Les priorités de BALPA sont claires : sécurité de l'emploi, retraites, conditions de travail et gestion de la fatigue. Chris Jones, directeur des relations sociales et de la politique de l'emploi chez BALPA, a insisté sur le fait que le syndicat veillerait à ce que les préoccupations des pilotes soient entendues pendant la transition. Il ne s'agit pas seulement de préserver l'existant, mais d'améliorer les conditions dans un contexte où le modèle opérationnel d'easyJet—forte utilisation quotidienne des avions, rotations rapides et réseau européen dense—exerce une pression significative sur la fatigue des pilotes. La référence à la fatigue est particulièrement pertinente, car elle touche aux limitations des temps de service, aux périodes de repos, aux réserves et à la déclaration d'inaptitude liée à la fatigue, autant d'éléments qui relèvent à la fois du dialogue social et du système de gestion des risques de l'opérateur.
Apollo, de son côté, affiche une stratégie de continuité plutôt que de rupture. Le fonds prévoit de maintenir la marque easyJet, de poursuivre le renouvellement de la flotte et de développer les revenus annexes et easyJet Holidays. Il a également promis de ne pas supprimer d'emplois pendant les douze premiers mois suivant la réalisation de l'opération, tout en signalant que la sortie de Bourse pourrait affecter un nombre limité de fonctions liées au statut de société cotée. Cette promesse limitée dans le temps explique en partie la volonté de BALPA d'encadrer dès maintenant les discussions sur l'emploi et les retraites.
La transaction n'est pas encore finalisée. Elle doit recevoir l'approbation des actionnaires et des autorités compétentes, avec une échéance envisagée à la fin du premier trimestre 2027. Le point le plus sensible réside dans les règles de propriété et de contrôle applicables aux compagnies aériennes européennes. Pour préserver les droits de trafic d'easyJet dans l'Union européenne, la structure envisagée plafonnerait la part des fonds Apollo à 49,9%, tandis que la famille du fondateur Stelios Haji-Ioannou et d'autres actionnaires conserveraient entre 45,1% et 49,9% du véhicule d'acquisition ; un trust de gestion européen pourrait détenir jusqu'à 5%. Ce montage complexe vise à maintenir le contrôle européen de la compagnie, un facteur critique pour ses licences d'exploitation.

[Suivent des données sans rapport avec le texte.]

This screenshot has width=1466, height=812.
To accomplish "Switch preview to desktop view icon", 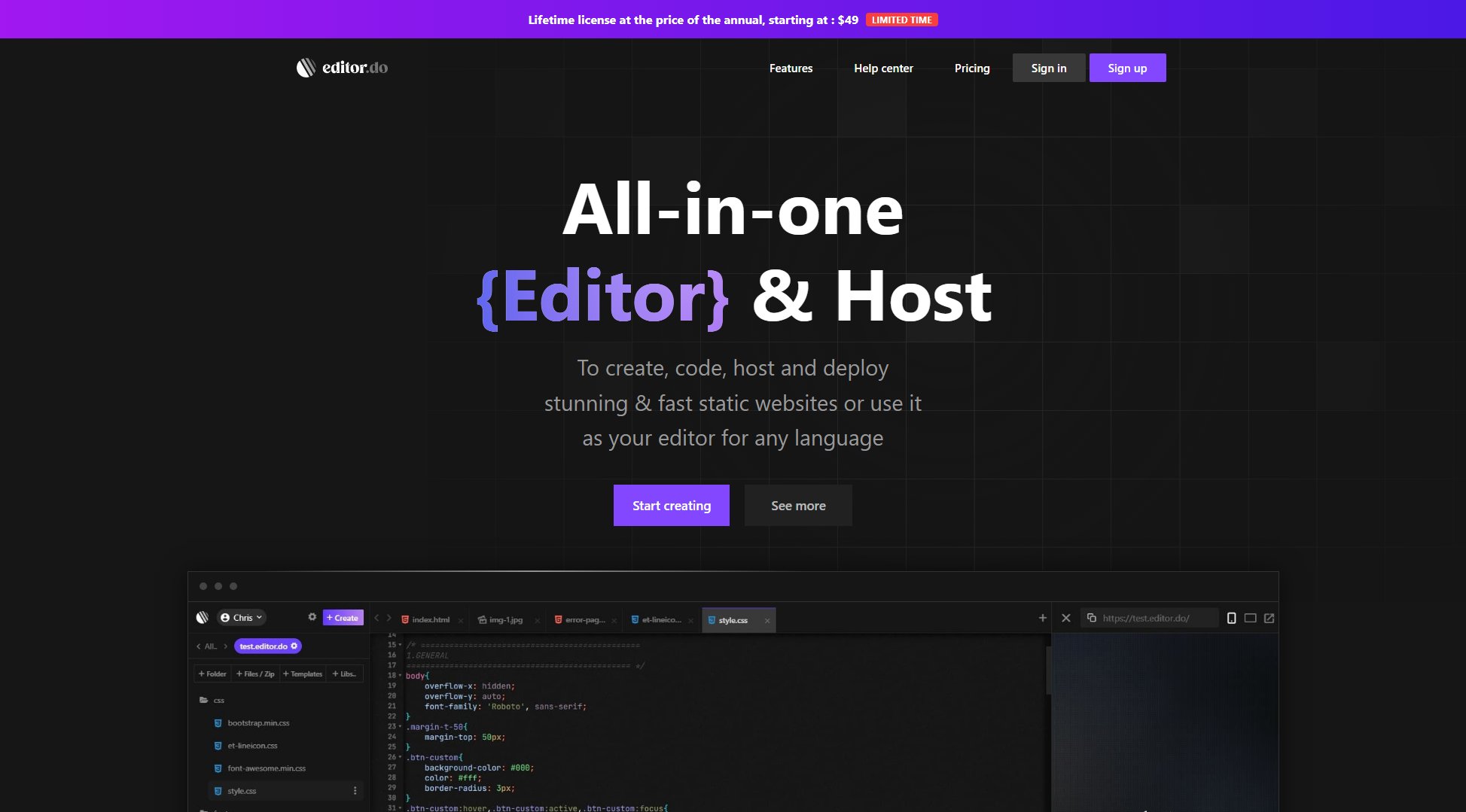I will coord(1250,618).
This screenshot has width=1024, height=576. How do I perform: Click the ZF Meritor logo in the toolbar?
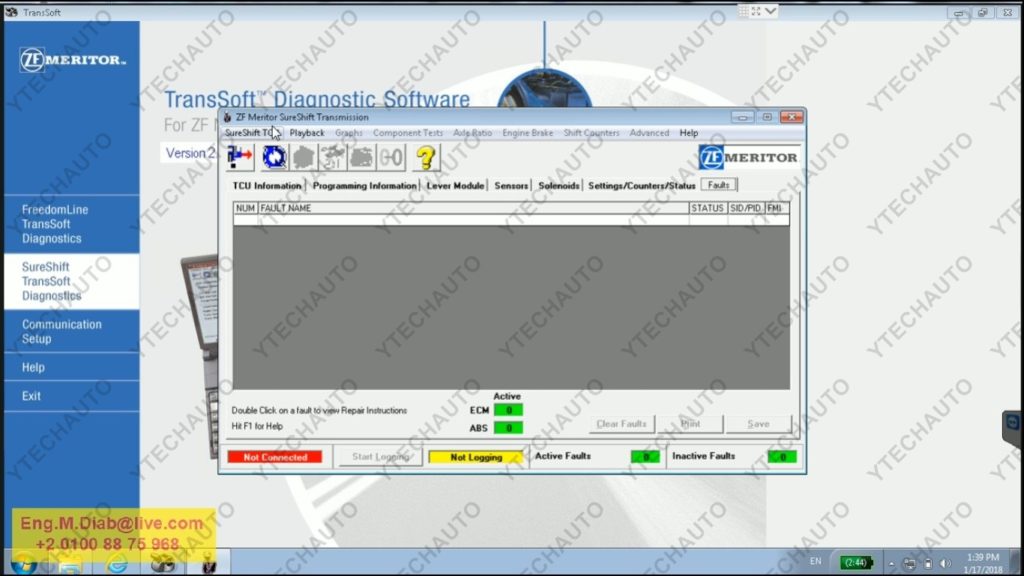tap(750, 157)

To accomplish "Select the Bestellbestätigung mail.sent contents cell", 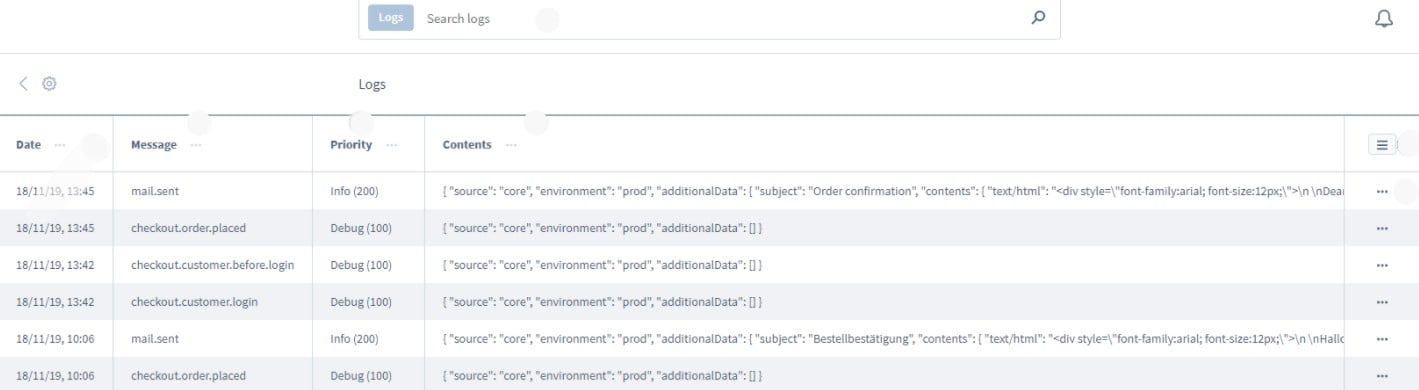I will point(884,339).
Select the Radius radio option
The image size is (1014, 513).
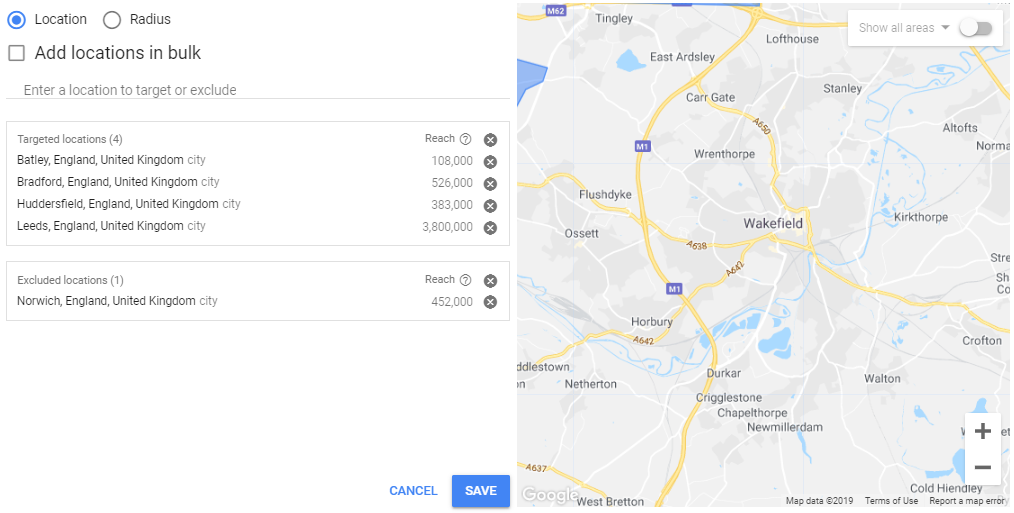click(x=112, y=19)
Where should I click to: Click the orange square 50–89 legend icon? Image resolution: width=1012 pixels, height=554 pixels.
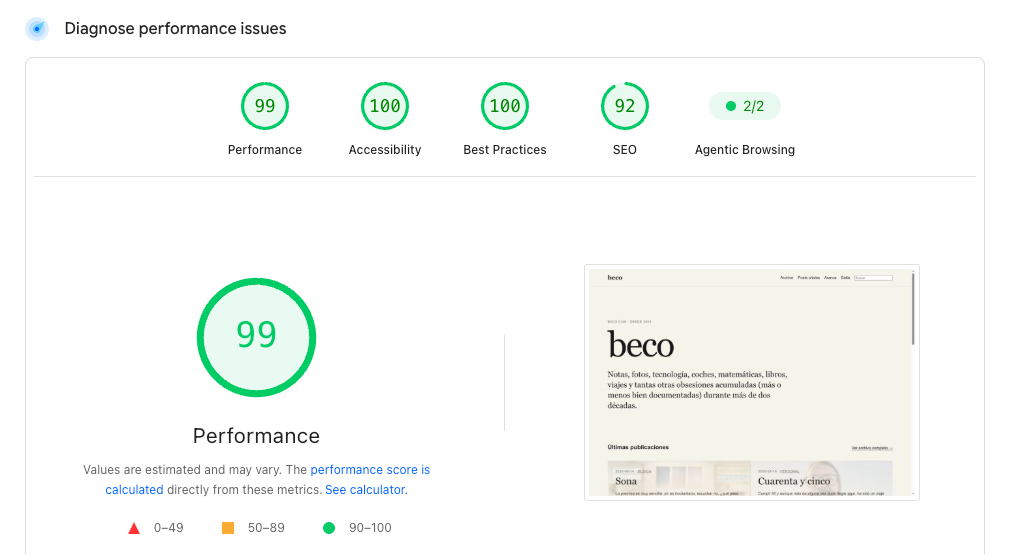(x=228, y=528)
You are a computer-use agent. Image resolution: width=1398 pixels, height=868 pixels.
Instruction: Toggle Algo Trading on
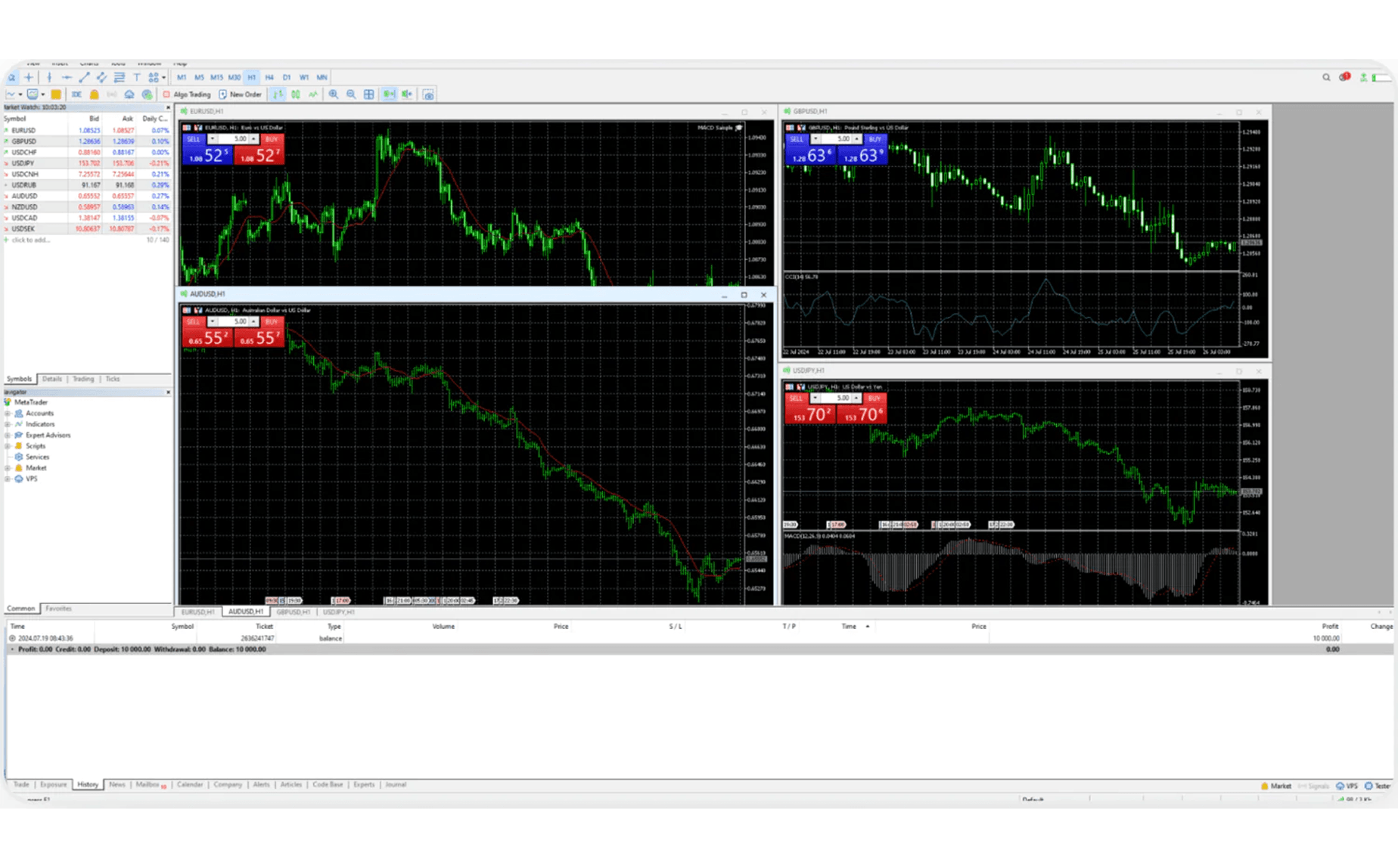187,95
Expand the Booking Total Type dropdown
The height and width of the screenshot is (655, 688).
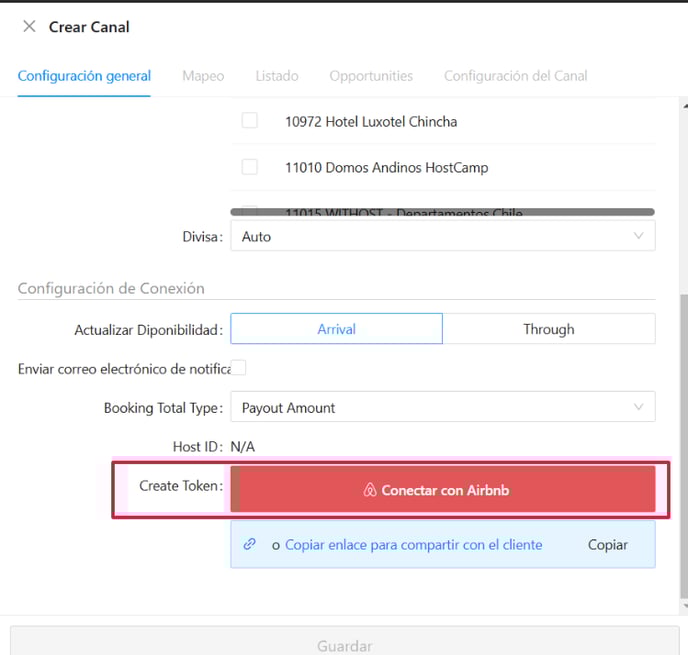pos(442,408)
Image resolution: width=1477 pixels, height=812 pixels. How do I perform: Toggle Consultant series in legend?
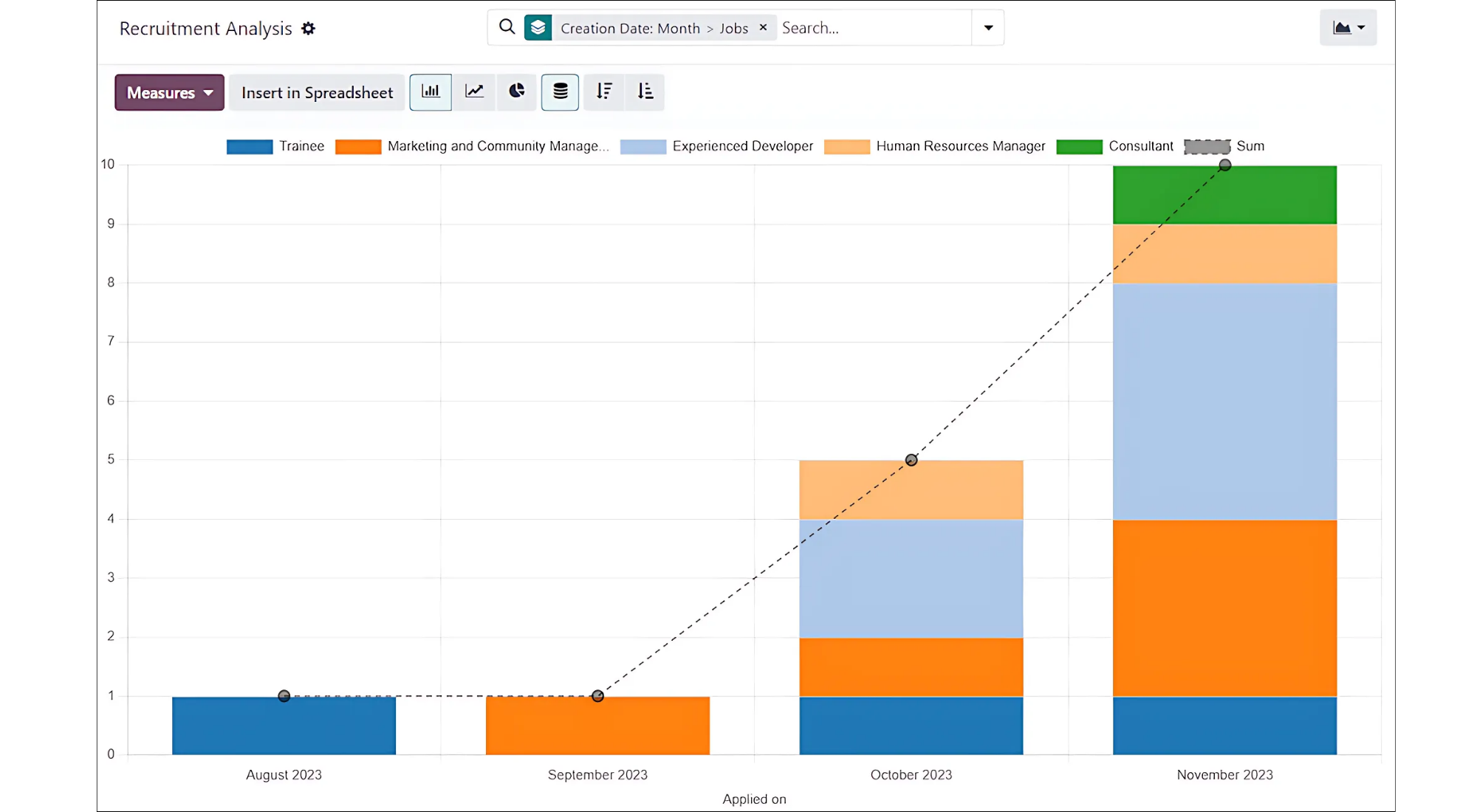click(1140, 146)
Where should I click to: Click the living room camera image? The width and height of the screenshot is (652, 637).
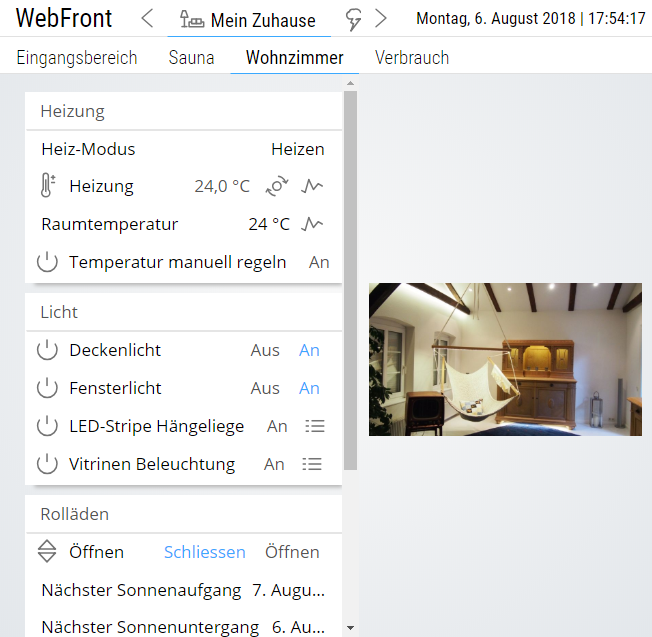pyautogui.click(x=505, y=359)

Pour les étudiants en aviation, ce cas est un exemple concret de la manière dont la gouvernance d'entreprise, les relations sociales et les cadres réglementaires s'entrecroisent dans l'industrie aérienne. Il souligne l'importance de comprendre les règles de propriété européennes qui sous-tendent le marché unique du transport aérien, et comment ces règles peuvent façonner la structure d'une transaction. Il met également en lumière le rôle des syndicats dans la sauvegarde de la sécurité opérationnelle et des conditions de travail, des éléments centraux dans la vie quotidienne de tout pilote ou contrôleur aérien.